The Pentagon stumped and unsure about how to address white nationalism and other forms of extremism in its ranks, announced plans for military-wide stand-downs that will pause regular activity at some point in the next 60 days to tackle the issue.
The decision to hold a stand-down was made by Lloyd Austin, who made history by becoming the first Black secretary of Defense after a long career rising in the Army’s ranks. In his confirmation hearing, Austin underscored the need to rid the military of “racists and extremists.”
Austin ordered the stand-down after a meeting with the U.S. military branch leaders, who are under pressure to show progress in combating extremism after current and former military servicemembers were found to have participated in the siege of the U.S. Capitol on January 6, 2021.

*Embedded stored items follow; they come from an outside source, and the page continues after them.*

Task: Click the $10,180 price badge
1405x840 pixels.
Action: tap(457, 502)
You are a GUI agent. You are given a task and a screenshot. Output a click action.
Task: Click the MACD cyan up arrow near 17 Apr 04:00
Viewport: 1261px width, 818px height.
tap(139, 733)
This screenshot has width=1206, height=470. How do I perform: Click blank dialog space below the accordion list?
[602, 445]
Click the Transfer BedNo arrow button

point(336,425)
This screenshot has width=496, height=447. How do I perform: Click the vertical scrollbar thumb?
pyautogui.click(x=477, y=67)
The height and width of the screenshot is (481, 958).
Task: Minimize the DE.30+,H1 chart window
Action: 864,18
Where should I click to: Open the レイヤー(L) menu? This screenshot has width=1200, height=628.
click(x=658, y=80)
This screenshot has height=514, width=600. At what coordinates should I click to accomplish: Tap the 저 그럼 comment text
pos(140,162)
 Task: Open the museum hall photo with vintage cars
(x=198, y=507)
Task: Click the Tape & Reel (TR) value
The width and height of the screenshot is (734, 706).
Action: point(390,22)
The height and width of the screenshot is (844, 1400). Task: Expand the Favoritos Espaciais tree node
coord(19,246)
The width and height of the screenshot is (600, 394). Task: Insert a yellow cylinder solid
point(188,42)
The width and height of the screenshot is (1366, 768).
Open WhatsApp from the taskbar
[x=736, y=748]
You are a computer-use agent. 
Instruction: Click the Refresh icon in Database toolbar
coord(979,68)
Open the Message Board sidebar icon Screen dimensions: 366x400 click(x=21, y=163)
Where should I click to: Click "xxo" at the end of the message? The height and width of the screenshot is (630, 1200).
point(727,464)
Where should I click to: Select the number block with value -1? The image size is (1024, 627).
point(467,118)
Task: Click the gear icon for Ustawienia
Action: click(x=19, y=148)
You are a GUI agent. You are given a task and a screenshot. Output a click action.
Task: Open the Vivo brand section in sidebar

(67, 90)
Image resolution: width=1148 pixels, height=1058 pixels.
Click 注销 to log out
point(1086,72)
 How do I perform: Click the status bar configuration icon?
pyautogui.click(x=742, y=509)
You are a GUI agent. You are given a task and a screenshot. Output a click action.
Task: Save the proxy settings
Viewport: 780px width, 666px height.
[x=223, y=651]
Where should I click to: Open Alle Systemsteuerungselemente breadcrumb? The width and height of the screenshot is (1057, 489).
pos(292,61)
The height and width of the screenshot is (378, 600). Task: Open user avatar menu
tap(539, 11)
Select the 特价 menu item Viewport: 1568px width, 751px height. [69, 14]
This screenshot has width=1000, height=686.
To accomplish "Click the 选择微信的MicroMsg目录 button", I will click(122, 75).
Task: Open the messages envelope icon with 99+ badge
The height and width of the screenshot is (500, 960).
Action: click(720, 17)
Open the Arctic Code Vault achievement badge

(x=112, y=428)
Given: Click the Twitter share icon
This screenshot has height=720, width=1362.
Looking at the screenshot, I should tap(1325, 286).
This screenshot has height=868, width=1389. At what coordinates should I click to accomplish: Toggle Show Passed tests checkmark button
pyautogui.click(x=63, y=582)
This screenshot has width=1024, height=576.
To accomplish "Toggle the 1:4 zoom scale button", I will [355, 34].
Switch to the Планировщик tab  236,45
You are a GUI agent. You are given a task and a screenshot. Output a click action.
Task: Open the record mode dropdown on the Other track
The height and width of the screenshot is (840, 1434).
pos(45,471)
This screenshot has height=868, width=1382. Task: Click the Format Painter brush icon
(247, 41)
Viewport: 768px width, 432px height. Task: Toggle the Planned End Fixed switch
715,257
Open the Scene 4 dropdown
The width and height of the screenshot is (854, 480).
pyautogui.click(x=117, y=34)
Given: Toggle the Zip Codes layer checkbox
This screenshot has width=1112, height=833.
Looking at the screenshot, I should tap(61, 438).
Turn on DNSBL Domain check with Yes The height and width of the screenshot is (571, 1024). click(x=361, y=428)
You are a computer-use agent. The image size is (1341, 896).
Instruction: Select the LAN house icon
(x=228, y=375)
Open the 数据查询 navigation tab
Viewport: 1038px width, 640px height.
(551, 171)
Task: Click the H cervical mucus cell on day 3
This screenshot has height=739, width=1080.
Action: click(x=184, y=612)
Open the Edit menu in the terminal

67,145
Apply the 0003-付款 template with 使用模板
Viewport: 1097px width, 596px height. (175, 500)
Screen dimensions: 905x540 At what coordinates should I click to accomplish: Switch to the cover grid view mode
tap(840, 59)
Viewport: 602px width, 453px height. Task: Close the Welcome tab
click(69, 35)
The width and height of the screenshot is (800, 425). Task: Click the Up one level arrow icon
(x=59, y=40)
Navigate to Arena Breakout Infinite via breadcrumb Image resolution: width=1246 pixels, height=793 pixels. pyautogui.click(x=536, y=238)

Pentagon Press Secretary John F. Kirby was quick to say that “the vast majority of men and women who serve in uniform and the military are doing so with honor, integrity, and character, and do not espouse the sorts of beliefs that lead to the kind of conduct that can be so detrimental to good order and discipline and in fact is criminal.”
There is a DOD Instruction aimed at this very problem — DODI 1325.06: “Handling Dissident and Protest Activities Among Members of the Armed Forces.”
Kirby said that the DOD Instruction expressly prohibits military personnel from actively advocating for and participating in supremacist, extremist, or criminal gang doctrine, ideology, or causes.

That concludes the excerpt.